• [Aim]
Retype the rows below character for character, beginning with the first row and stopping after the line that contains "point(240,9)".
┌────────
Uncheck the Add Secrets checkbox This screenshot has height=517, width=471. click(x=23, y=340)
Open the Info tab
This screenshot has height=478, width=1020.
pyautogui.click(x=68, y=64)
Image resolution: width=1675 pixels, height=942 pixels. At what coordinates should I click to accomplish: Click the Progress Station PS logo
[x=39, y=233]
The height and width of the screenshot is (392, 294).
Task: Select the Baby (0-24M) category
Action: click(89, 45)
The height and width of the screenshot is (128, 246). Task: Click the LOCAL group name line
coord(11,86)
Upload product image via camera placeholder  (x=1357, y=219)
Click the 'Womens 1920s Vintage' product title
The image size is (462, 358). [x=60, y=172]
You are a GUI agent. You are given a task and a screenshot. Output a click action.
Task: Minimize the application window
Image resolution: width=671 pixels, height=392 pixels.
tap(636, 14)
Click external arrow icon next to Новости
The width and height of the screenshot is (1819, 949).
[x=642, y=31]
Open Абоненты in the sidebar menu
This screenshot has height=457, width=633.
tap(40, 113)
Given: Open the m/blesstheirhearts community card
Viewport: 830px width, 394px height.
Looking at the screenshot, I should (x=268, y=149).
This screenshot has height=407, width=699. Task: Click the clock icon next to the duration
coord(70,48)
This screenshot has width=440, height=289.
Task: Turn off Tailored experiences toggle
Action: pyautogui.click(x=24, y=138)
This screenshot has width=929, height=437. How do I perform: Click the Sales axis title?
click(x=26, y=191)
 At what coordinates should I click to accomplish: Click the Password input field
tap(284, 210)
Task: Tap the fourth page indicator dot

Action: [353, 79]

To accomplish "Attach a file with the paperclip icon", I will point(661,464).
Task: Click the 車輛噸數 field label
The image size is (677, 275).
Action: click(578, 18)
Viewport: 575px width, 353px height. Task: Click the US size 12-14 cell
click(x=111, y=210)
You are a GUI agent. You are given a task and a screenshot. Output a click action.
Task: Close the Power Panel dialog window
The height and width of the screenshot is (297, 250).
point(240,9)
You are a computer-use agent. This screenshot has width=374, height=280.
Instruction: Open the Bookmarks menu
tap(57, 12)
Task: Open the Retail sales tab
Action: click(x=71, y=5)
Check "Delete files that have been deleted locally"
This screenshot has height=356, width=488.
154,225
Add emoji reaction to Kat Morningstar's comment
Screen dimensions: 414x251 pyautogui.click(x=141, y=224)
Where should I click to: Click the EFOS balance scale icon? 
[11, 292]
└────────
• [Finished exercise]
Uncheck the Add Secrets checkbox This screenshot has height=517, width=471. click(x=23, y=340)
Open the Info tab
This screenshot has height=478, width=1020.
pyautogui.click(x=68, y=64)
Image resolution: width=1675 pixels, height=942 pixels. At what coordinates should I click to accomplish: Click the Progress Station PS logo
[x=39, y=233]
The height and width of the screenshot is (392, 294).
Task: Select the Baby (0-24M) category
Action: click(89, 45)
The height and width of the screenshot is (128, 246). Task: Click the LOCAL group name line
coord(11,86)
Upload product image via camera placeholder  (x=1357, y=219)
Click the 'Womens 1920s Vintage' product title
The image size is (462, 358). [x=60, y=172]
You are a GUI agent. You are given a task and a screenshot. Output a click action.
Task: Minimize the application window
Image resolution: width=671 pixels, height=392 pixels.
tap(636, 14)
Click external arrow icon next to Новости
The width and height of the screenshot is (1819, 949).
[x=642, y=31]
Open Абоненты in the sidebar menu
This screenshot has height=457, width=633.
tap(40, 113)
Given: Open the m/blesstheirhearts community card
Viewport: 830px width, 394px height.
Looking at the screenshot, I should (x=268, y=149).
This screenshot has height=407, width=699. Task: Click the clock icon next to the duration
coord(70,48)
This screenshot has width=440, height=289.
Task: Turn off Tailored experiences toggle
Action: pyautogui.click(x=24, y=138)
This screenshot has width=929, height=437. How do I perform: Click the Sales axis title?
click(x=26, y=191)
 At what coordinates should I click to accomplish: Click the Password input field
tap(284, 210)
Task: Tap the fourth page indicator dot

Action: [353, 79]

To accomplish "Attach a file with the paperclip icon", I will point(661,464).
Task: Click the 車輛噸數 field label
The image size is (677, 275).
Action: click(578, 18)
Viewport: 575px width, 353px height. Task: Click the US size 12-14 cell
click(x=111, y=210)
You are a GUI agent. You are given a task and a screenshot. Output a click action.
Task: Close the Power Panel dialog window
The height and width of the screenshot is (297, 250).
point(240,9)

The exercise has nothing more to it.